Why Use ICU4J?
Summary
- Fully implements current standards
- Unicode collation, normalization, break iteration
- Updated more frequently than Java
- Full CLDR Locale data
- Improved performance
Details
- Normalization
- Addresses lack of Unicode normalization support in Java 5
- Addresses outdated Unicode normalization support in Java 6
- Up-To-Date Unicode version
- Java 5 & 6 are Unicode 4.0, while ICU 4.0 is Unicode 5.1
- Characters added after Unicode 4.0 do not have character properties in Java
- IDNA and StringPrep
- Addresses lack of Internationalized Domain Name support in Java 5
- Addresses generic stringprep (RFC3454) support. stringprep is required for supporting various internet protocols (NFS, LDAP…)
- Collation
- Provides Unicode standard compliant collation support
- ICU Collator fully implements UTR#10, while the Java implementation is outdated and not compatible.
- Provides ICU UnicodeSet for easy character range validation
- much more flexible and convenient for validating identifiers/text tokens with a given syntax
- full boolean operations (union, intersection, difference)
- all Unicode properties supported
- Locales
- BCP47 (language tag) support in locale class (supporting “script”, 3-letter language codes, 3-digit region codes)
- Locale data coverage - much better, many more locales, up-to-date
- Broader charset converter coverage
- In ICU4J 4.2, also output charset selection
- Custom fallback in charset converter
- Other features missing in the JDK
- Dates:
- Many more date formats: month+day, year+month,…
- Date interval formats: “Dec 15-17, 2009”
- APIs for returning time zone transitions
- Other formatting
- Plural formatting, including units: “1 hour” / “2 hours”
- Rule based number format (“three thousand two hundred”)

→ OBJECTIVES:
**A.** In the ICU4J overview, which Unicode version does ICU 4.0 support?
**B.** Decide whether each statement agrees with the ICU4J overview, answering yes or no and quoting the words of the overview that settle it: (i) Java 5 and Java 6 are based on Unicode 4.0. (ii) ICU UnicodeSet supports only a limited subset of Unicode properties. (iii) Output charset selection is available in ICU4J 4.2.
**C.** Take the ICU4J overview further, continuing its list of features from the point where it stops.

→ RAW DATA:
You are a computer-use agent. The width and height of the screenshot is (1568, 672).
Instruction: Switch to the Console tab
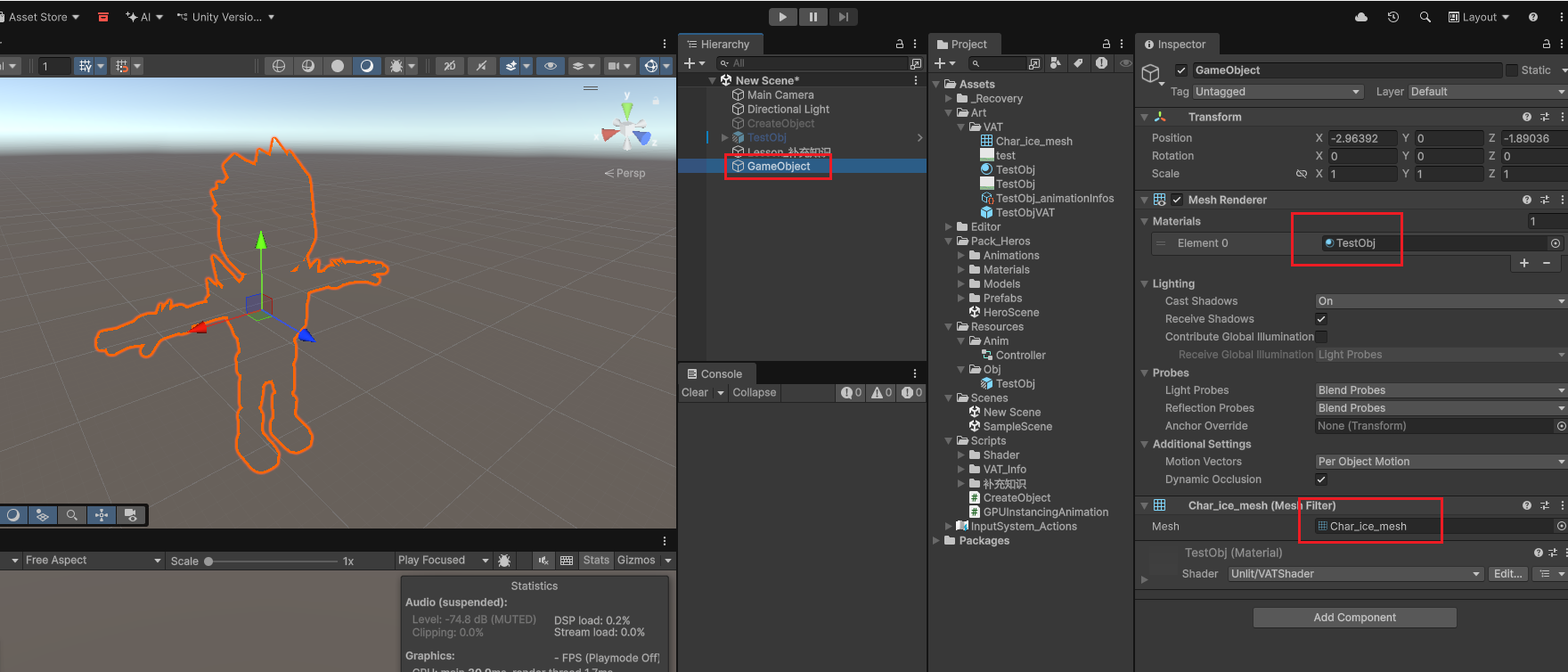click(x=715, y=374)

→ FINAL RESULTS:
**A.** Unicode 5.1

**B.**
(i) Yes: "Java 5 & 6 are Unicode 4.0"
(ii) No: "all Unicode properties supported"
(iii) Yes: "In ICU4J 4.2, also output charset selection"

**C.**
- Extensive Non-Gregorian calendar support
- Transliterator (for flexible text/script transformations)
- Collation-sensitive string search
- Same data as ICU4C, allowing same behavior across programming languages
- All Unicode character properties - over 80, Java provides access to only about 10
- Thai wordbreak
- Dates:
Performance & Size
- Instantiation times are comparable
- Common instantiate and reuse model
- ICU4J and Java both use caches to limit impact
- Collation performance many times faster
- sorting: 2 to 20 times faster
- sort key generation: 1.5 to 4 times faster
- sort key length: 2/3 to 1/4 the length of Java sort keys
- Property access much faster (isLetter, isWhitespace,…)
- Can easily produce scaled-down version (removing data)
API
- Subclasses of JDK classes where possible
- Drop-in (change of import) if not
Summary
-
ICU4J is not for you if
- you have tight size constraints
- you require the Java runtime behavior
-
ICU4J is for you if
- you need full compliance with current standards
- you need current or additional locale and property data
- you need customizability
- you need features missing from Java (normalization, collation,…)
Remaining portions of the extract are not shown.